Canada's federal government will offer C$1.6 billion of new funding for the nation's energy sector to help counter the effects of low oil prices and congested pipelines.

The funding will include C$1 billion from Export Development Canada, a federal agency, to fund working capital needs, new technology and exploration of new markets for energy products, according to a Dec. 18 statement. The Business Development Bank of Canada, another government financing arm, will be given C$500 million to "help higher risk but viable oil and gas small business enterprises weather the current market uncertainty," the statement said. The balance of the funds will go to economic diversification and clean energy development. The funds will be available immediately, Canadian Minister of Natural Resources Amarjeet Sohi said.

The aid package aims to help struggling oil and natural gas producers cope with problems created by the nation's congested export pipeline network. Canada's government bought Kinder Morgan Inc.'s Trans Mountain pipeline for C$4.5 million earlier this year to help save a planned capacity expansion that would have given producers increased access to markets outside the U.S. That expansion has since been stalled by a court ruling that invalidated federally issued construction permits. "These investments will help protect jobs and restore competitiveness during this difficult time," Sohi said in the statement. "We know that getting our resources to non-U.S. markets is the long-term solution to ensuring every barrel of oil gets its full value."

The federal funds drew a cool response from Alberta Premier Rachel Notley, who called the funding "a start." Her government has committed billions to buy and operate crude-by-rail tankers and imposed production cuts on oil companies in Alberta, the nation's biggest petroleum-producing province. "We didn't ask for an opportunity to go further into debt as a means of addressing this problem," Notley said at a news conference in Calgary. "We can only assume is that this is a first step, and that there is more to come. And I anticipate that there must be more to come, because, quite frankly, that's what this industry and this province and this city deserves."

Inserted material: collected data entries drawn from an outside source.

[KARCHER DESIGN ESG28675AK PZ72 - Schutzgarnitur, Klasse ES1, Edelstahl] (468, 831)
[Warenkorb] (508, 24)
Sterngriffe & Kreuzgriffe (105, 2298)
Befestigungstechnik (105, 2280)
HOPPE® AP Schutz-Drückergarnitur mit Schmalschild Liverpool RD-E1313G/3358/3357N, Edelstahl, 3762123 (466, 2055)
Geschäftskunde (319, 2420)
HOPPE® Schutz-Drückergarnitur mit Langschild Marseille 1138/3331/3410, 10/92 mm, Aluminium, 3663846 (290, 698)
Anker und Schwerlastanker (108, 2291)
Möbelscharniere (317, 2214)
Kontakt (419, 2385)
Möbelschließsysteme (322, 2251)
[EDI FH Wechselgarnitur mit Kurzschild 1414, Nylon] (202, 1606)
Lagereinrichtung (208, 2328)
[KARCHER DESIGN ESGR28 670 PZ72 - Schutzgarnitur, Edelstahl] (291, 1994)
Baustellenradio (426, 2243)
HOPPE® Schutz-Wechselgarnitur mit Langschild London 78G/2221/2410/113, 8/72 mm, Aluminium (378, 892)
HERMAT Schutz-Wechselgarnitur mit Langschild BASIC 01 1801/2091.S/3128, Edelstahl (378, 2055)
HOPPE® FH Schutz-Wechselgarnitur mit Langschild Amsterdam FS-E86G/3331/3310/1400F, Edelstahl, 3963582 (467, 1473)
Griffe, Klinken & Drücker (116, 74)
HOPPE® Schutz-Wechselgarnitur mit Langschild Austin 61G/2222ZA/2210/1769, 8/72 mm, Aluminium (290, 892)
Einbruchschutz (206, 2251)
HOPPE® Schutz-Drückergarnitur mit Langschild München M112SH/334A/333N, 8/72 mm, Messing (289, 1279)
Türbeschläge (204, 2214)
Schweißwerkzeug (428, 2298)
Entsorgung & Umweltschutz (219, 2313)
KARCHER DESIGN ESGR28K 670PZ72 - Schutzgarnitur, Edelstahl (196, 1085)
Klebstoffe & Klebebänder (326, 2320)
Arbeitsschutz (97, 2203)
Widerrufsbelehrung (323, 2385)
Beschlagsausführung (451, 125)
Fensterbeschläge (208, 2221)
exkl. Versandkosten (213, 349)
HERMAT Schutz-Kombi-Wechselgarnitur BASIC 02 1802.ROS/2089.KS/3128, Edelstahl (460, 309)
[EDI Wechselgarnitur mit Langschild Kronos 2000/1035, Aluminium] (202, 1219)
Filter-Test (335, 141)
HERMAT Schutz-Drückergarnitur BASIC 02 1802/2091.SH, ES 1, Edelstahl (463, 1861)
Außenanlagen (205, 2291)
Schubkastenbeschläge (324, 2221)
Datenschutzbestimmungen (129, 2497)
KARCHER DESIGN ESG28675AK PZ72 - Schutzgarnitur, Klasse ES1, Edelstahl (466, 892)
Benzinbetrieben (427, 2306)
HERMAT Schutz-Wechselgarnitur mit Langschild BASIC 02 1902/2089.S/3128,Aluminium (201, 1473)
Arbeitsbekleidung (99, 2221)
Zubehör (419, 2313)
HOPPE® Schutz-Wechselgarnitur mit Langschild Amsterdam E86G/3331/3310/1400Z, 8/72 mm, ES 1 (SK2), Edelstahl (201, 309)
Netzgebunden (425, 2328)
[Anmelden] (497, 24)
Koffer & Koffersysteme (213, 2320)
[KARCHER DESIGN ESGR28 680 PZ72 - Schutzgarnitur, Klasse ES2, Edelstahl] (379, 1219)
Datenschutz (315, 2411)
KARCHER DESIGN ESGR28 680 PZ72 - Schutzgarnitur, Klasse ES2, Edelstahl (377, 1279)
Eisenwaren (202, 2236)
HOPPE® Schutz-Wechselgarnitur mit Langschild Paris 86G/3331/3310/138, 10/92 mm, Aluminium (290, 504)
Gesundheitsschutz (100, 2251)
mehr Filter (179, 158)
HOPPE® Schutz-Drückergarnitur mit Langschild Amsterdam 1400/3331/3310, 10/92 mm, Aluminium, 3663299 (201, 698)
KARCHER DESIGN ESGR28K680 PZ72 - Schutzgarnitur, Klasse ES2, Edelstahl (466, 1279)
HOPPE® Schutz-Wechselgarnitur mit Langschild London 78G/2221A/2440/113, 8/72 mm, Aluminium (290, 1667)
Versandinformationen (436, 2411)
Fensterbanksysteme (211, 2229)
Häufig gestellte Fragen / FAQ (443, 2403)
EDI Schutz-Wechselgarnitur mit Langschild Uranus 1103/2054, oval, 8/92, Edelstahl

Notley described the aid offered by Prime Minister Justin Trudeau's government as a "cut and paste" of federal assistance rolled out for steel, forestry and aluminum industries facing U.S. tariffs. The federal government should "remove the handcuffs" and devote more resources to crude-by-rail and increasing pipeline capacity as Alberta has requested. "The issue is not finding a market for our product, the issue is getting our product to that market," she said. "I don't know that we could have been much more clear about that."